Entries from a dataset

______

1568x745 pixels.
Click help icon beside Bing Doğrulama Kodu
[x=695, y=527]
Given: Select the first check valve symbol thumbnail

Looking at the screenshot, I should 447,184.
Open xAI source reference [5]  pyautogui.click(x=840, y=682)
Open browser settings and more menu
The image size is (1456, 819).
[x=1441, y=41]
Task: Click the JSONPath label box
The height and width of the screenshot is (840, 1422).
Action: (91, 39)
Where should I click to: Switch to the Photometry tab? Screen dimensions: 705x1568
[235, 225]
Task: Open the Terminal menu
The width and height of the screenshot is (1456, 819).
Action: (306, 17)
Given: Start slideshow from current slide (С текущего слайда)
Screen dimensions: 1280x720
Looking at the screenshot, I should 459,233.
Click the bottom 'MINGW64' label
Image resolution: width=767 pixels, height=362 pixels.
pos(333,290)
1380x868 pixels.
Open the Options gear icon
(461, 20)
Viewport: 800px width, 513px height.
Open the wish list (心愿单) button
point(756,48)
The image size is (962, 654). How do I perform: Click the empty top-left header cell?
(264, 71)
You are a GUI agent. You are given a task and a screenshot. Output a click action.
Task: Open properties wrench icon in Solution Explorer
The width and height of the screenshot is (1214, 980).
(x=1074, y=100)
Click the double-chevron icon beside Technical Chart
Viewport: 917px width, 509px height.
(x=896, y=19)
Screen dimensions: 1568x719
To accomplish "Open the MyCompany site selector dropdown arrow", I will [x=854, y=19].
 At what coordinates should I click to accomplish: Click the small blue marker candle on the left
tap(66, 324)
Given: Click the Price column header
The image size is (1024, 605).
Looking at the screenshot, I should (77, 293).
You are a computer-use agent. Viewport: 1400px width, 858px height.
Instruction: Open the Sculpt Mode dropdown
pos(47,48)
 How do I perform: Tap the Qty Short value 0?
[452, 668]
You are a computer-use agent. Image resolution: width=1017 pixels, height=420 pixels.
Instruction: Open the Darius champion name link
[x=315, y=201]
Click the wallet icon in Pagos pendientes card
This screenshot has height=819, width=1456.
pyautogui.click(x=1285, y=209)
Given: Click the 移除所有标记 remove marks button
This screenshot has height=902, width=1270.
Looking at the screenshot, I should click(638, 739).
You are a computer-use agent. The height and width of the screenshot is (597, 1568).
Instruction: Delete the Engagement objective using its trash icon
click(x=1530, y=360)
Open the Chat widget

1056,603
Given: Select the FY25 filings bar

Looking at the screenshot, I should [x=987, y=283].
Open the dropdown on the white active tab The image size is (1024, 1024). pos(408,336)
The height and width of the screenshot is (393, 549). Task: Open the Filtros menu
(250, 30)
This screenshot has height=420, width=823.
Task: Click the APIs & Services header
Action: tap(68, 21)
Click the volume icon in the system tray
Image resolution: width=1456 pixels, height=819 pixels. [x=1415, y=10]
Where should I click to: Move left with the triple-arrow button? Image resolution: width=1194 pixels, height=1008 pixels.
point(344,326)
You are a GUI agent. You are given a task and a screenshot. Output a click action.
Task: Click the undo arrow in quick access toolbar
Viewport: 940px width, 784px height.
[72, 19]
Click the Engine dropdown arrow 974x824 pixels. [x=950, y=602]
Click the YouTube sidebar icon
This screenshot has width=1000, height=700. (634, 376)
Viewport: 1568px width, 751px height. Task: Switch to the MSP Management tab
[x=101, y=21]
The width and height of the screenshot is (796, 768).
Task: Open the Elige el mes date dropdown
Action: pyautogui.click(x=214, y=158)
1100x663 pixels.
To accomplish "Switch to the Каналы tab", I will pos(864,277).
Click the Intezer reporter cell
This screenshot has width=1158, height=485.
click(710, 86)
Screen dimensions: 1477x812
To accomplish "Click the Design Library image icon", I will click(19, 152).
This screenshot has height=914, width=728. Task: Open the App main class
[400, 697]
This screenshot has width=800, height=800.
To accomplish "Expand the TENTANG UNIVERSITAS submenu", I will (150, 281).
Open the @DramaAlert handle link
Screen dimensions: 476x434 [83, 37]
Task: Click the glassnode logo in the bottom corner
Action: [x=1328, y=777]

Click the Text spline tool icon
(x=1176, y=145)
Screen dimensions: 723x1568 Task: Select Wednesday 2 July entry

______

_Written exercise_. Can you rewrite the rows above with every "Instruction" replaced by "Command" and nothing else changed?

_Completed task_.
1568x745 pixels.
Click help icon beside Bing Doğrulama Kodu
[x=695, y=527]
Given: Select the first check valve symbol thumbnail

Looking at the screenshot, I should 447,184.
Open xAI source reference [5]  pyautogui.click(x=840, y=682)
Open browser settings and more menu
The image size is (1456, 819).
[x=1441, y=41]
Task: Click the JSONPath label box
The height and width of the screenshot is (840, 1422).
Action: (91, 39)
Where should I click to: Switch to the Photometry tab? Screen dimensions: 705x1568
[235, 225]
Task: Open the Terminal menu
The width and height of the screenshot is (1456, 819).
Action: (306, 17)
Given: Start slideshow from current slide (С текущего слайда)
Screen dimensions: 1280x720
Looking at the screenshot, I should 459,233.
Click the bottom 'MINGW64' label
Image resolution: width=767 pixels, height=362 pixels.
pos(333,290)
1380x868 pixels.
Open the Options gear icon
(461, 20)
Viewport: 800px width, 513px height.
Open the wish list (心愿单) button
point(756,48)
The image size is (962, 654). How do I perform: Click the empty top-left header cell?
(264, 71)
You are a GUI agent. You are given a task and a screenshot. Output a click action.
Task: Open properties wrench icon in Solution Explorer
The width and height of the screenshot is (1214, 980).
(x=1074, y=100)
Click the double-chevron icon beside Technical Chart
Viewport: 917px width, 509px height.
(x=896, y=19)
Screen dimensions: 1568x719
To accomplish "Open the MyCompany site selector dropdown arrow", I will [x=854, y=19].
 At what coordinates should I click to accomplish: Click the small blue marker candle on the left
tap(66, 324)
Given: Click the Price column header
The image size is (1024, 605).
Looking at the screenshot, I should (77, 293).
You are a computer-use agent. Viewport: 1400px width, 858px height.
Command: Open the Sculpt Mode dropdown
pos(47,48)
 How do I perform: Tap the Qty Short value 0?
[452, 668]
You are a computer-use agent. Image resolution: width=1017 pixels, height=420 pixels.
Command: Open the Darius champion name link
[x=315, y=201]
Click the wallet icon in Pagos pendientes card
This screenshot has height=819, width=1456.
pyautogui.click(x=1285, y=209)
Given: Click the 移除所有标记 remove marks button
This screenshot has height=902, width=1270.
Looking at the screenshot, I should click(638, 739).
You are a computer-use agent. The height and width of the screenshot is (597, 1568).
Command: Delete the Engagement objective using its trash icon
click(x=1530, y=360)
Open the Chat widget

1056,603
Given: Select the FY25 filings bar

Looking at the screenshot, I should [x=987, y=283].
Open the dropdown on the white active tab The image size is (1024, 1024). pos(408,336)
The height and width of the screenshot is (393, 549). Task: Open the Filtros menu
(250, 30)
This screenshot has height=420, width=823.
Task: Click the APIs & Services header
Action: tap(68, 21)
Click the volume icon in the system tray
Image resolution: width=1456 pixels, height=819 pixels. [x=1415, y=10]
Where should I click to: Move left with the triple-arrow button? Image resolution: width=1194 pixels, height=1008 pixels.
point(344,326)
You are a GUI agent. You are given a task and a screenshot. Output a click action.
Task: Click the undo arrow in quick access toolbar
Viewport: 940px width, 784px height.
[72, 19]
Click the Engine dropdown arrow 974x824 pixels. [x=950, y=602]
Click the YouTube sidebar icon
This screenshot has width=1000, height=700. (634, 376)
Viewport: 1568px width, 751px height. Task: Switch to the MSP Management tab
[x=101, y=21]
The width and height of the screenshot is (796, 768).
Task: Open the Elige el mes date dropdown
Action: pyautogui.click(x=214, y=158)
1100x663 pixels.
To accomplish "Switch to the Каналы tab", I will pos(864,277).
Click the Intezer reporter cell
This screenshot has width=1158, height=485.
click(710, 86)
Screen dimensions: 1477x812
To accomplish "Click the Design Library image icon", I will click(19, 152).
This screenshot has height=914, width=728. Task: Open the App main class
[400, 697]
This screenshot has width=800, height=800.
To accomplish "Expand the TENTANG UNIVERSITAS submenu", I will (150, 281).
Open the @DramaAlert handle link
Screen dimensions: 476x434 [83, 37]
Task: Click the glassnode logo in the bottom corner
Action: [x=1328, y=777]

Click the Text spline tool icon
(x=1176, y=145)
Screen dimensions: 723x1568 Task: Select Wednesday 2 July entry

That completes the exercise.